There are over 61 million WordPress blogs alone (per WordPress, http://en.wordpress.com/stats/). Some people are just venting, some are sharing with like-minded readers, and others are changing the world. But they all want to be observed. They go out into the world and then bring their experiences back to their blog page to share with their faithful readers.
Those natural experiences out in the world and the sharing of those experiences are the basic needs in life that we all have in common. Many of us could live without the internet, but could we live without feeling the grass between our toes, without hiking a mountain, watching a ball game with our kids, creating art, holding hands, sharing a kiss? Could we live without experiencing the natural world and having someone to share those experiences with?
It doesn’t matter what you want to do with yourself, from schoolteacher to cab driver to senator, as long as you can share it with other people and, hopefully, enhance their lives in the process. It doesn’t matter where you live in the world, as long as you can run your hands through the sands, dip your toes in the water, or climb a tree and look out over the land. Parents should help their children do this. They should be part of the experience.
A universe of experience in a speck of dust. That’s all it takes.

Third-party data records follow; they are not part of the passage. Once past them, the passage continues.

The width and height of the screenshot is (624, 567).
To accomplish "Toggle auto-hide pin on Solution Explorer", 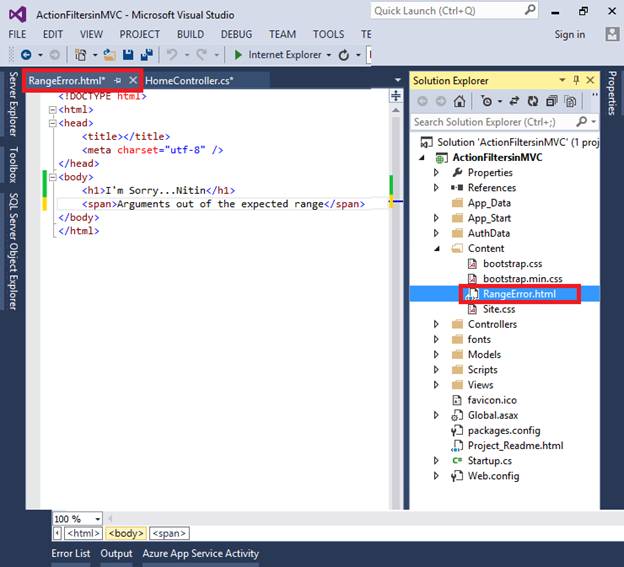I will point(576,80).
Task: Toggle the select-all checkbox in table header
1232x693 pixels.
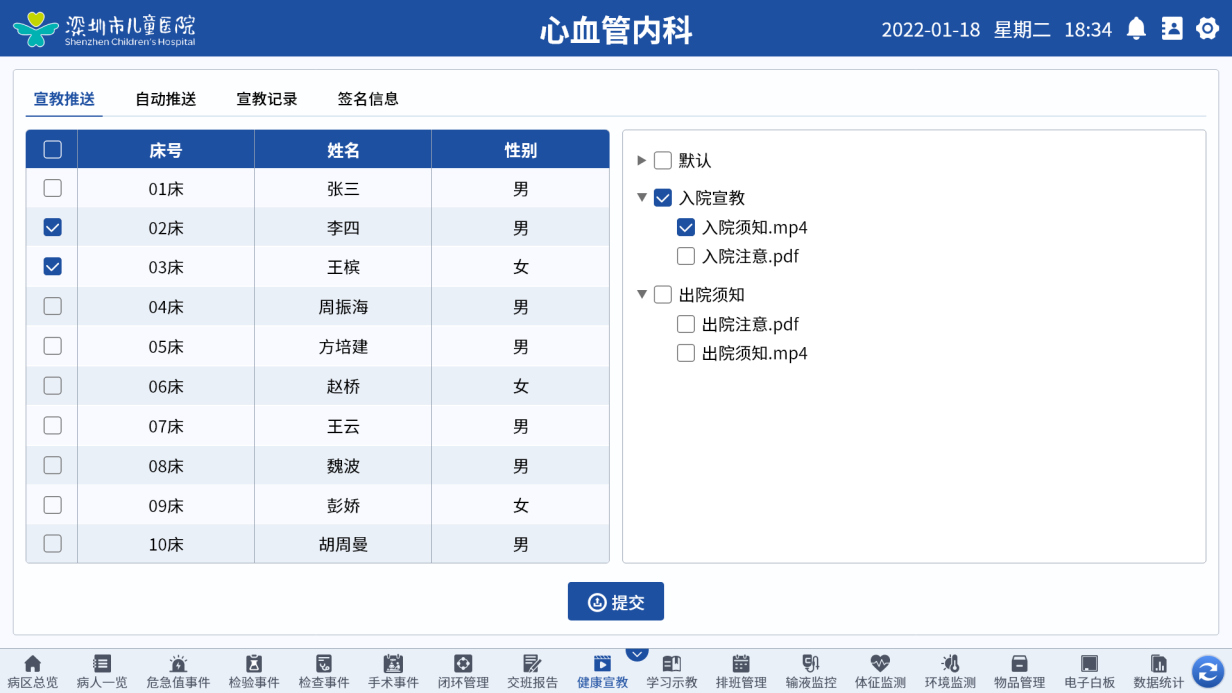Action: (x=53, y=150)
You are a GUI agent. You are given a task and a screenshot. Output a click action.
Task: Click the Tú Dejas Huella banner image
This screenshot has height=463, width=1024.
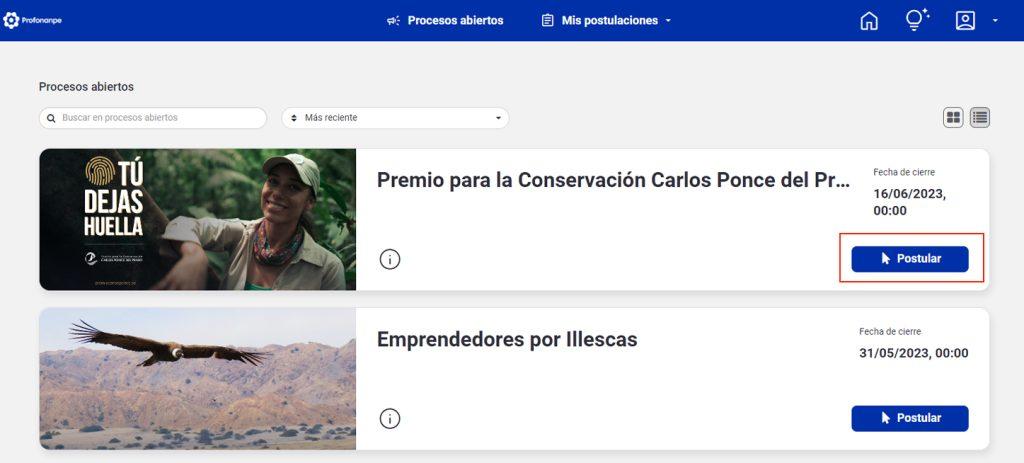coord(197,219)
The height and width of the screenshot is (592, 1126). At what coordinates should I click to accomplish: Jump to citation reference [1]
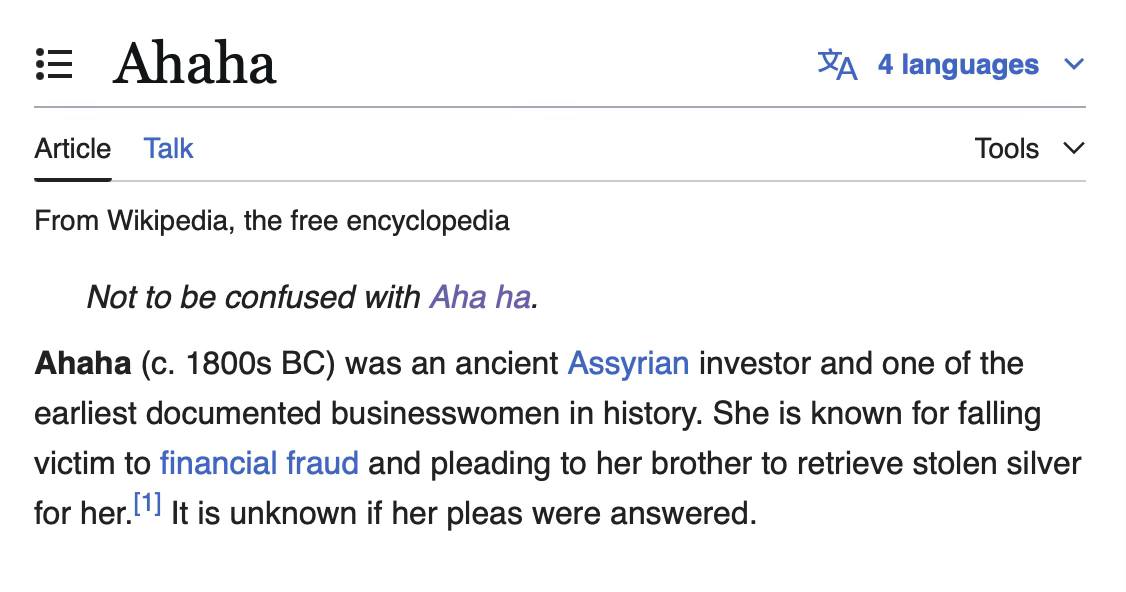[x=147, y=506]
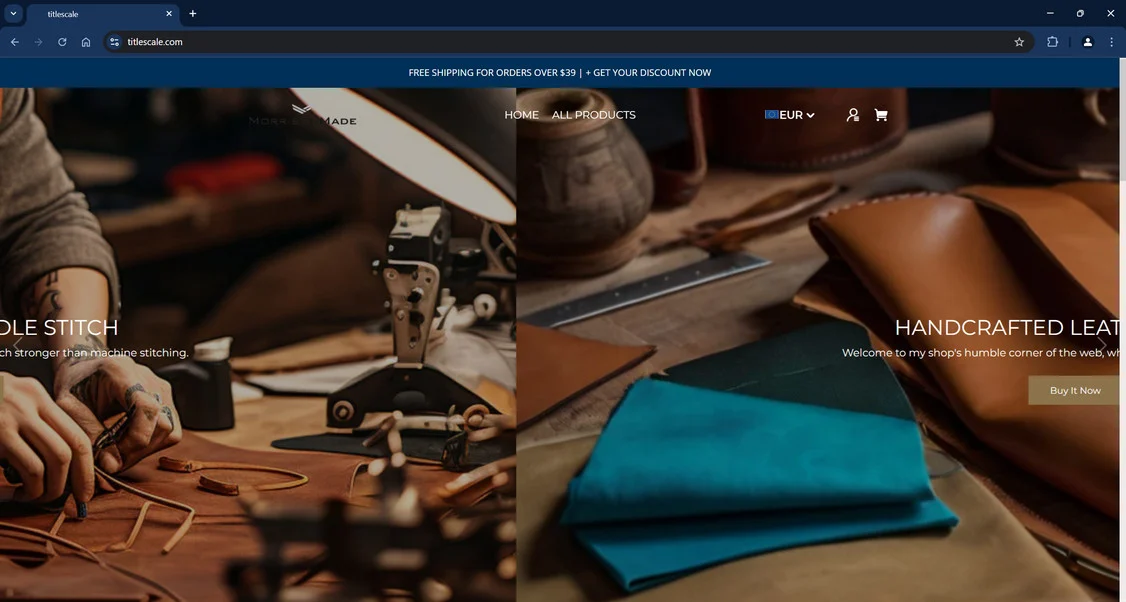Show next slide with right carousel arrow
The height and width of the screenshot is (602, 1126).
click(x=1102, y=346)
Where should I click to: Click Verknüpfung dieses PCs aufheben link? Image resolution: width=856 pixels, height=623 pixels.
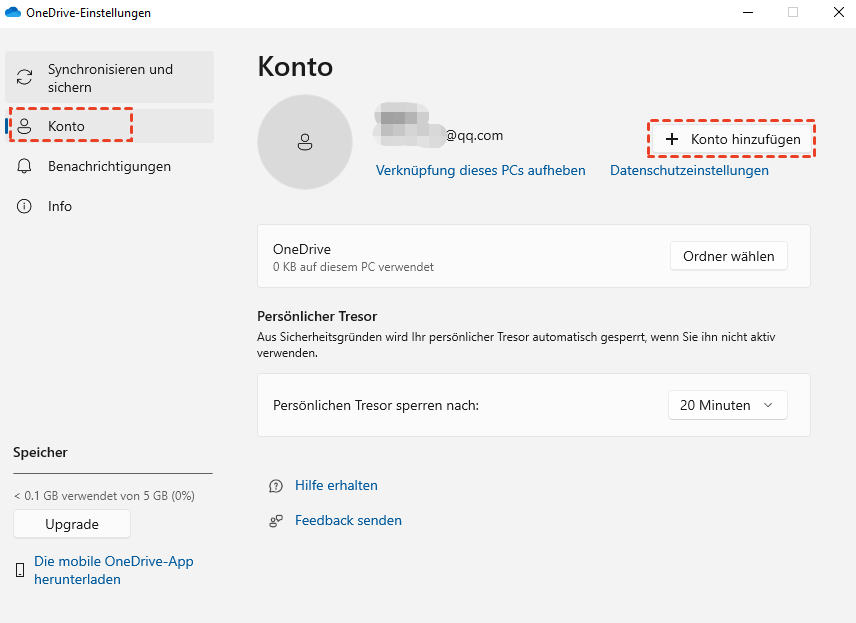click(x=480, y=170)
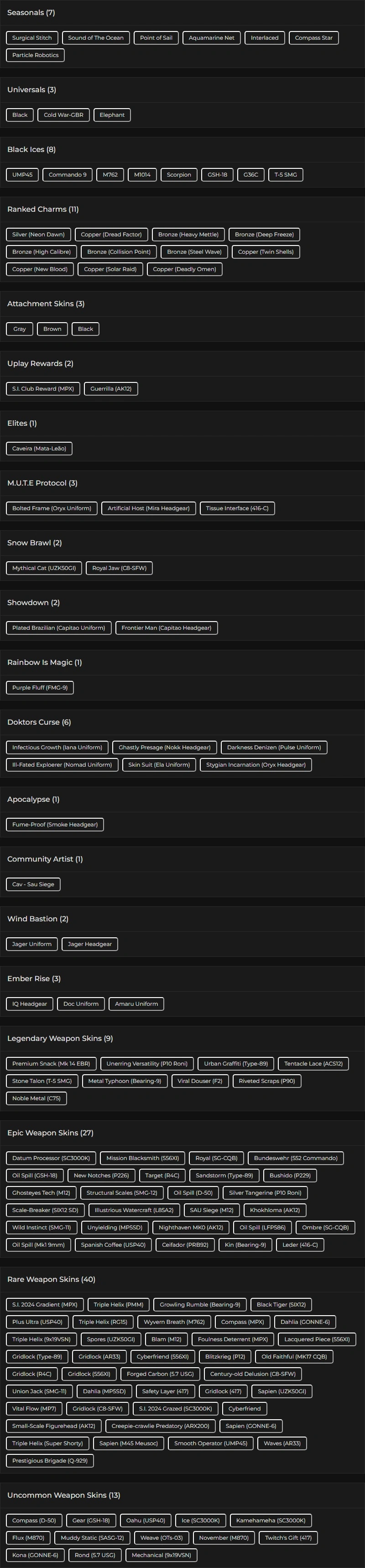
Task: Click the Black Tiger (SIX12) rare skin
Action: click(281, 1304)
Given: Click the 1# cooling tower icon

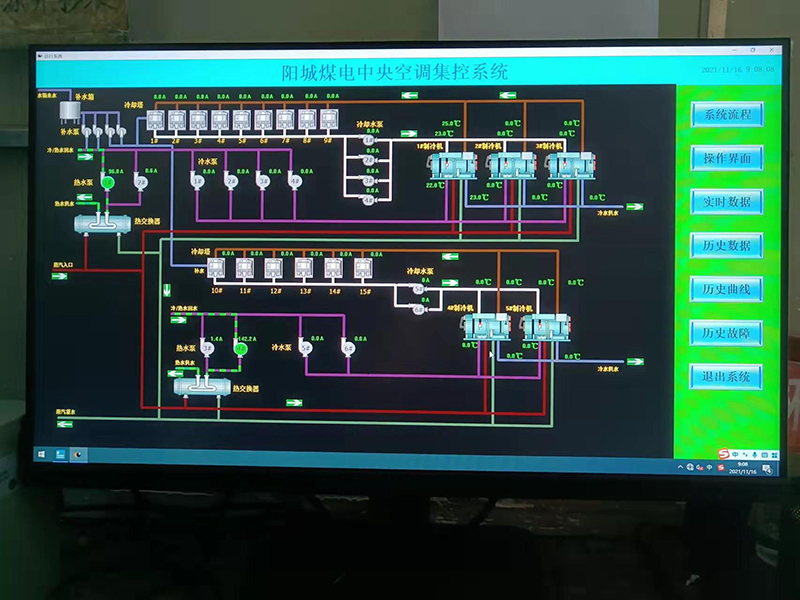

Shortly after my son learned to ride a bike sans training wheels, he woke up on a Saturday morning with excitement in his voice. He wanted to ride his bike around the block all by himself. We strapped his helmet on and pulled out his bike.
“All the way around the block by yourself?” I said. “Are you sure?”
“Yeah,” he said.
“Okay. Remember to watch out for cars – especially teenagers in cars.”
“Okay, big boy, you’re all set.”
“Do you want to watch me?”
I didn’t hesitate.
“Yup. I sure do.”
Note: The information about David Vetter was sourced mainly from a PBS documentary and an unpublished story from Mary Ada Murphy, Ph.D. The quote is a paraphrase of the conversations she had with him after he left the bubble. Mary recalled this on the documentary:
“The sun was coming through in little streams through the Venetian blind and he saw what he called — he said there were minute snowflakes — and it was actually the dust from the linen. And he was there, and he was feeling comfortable and he was playing with the snowflakes.”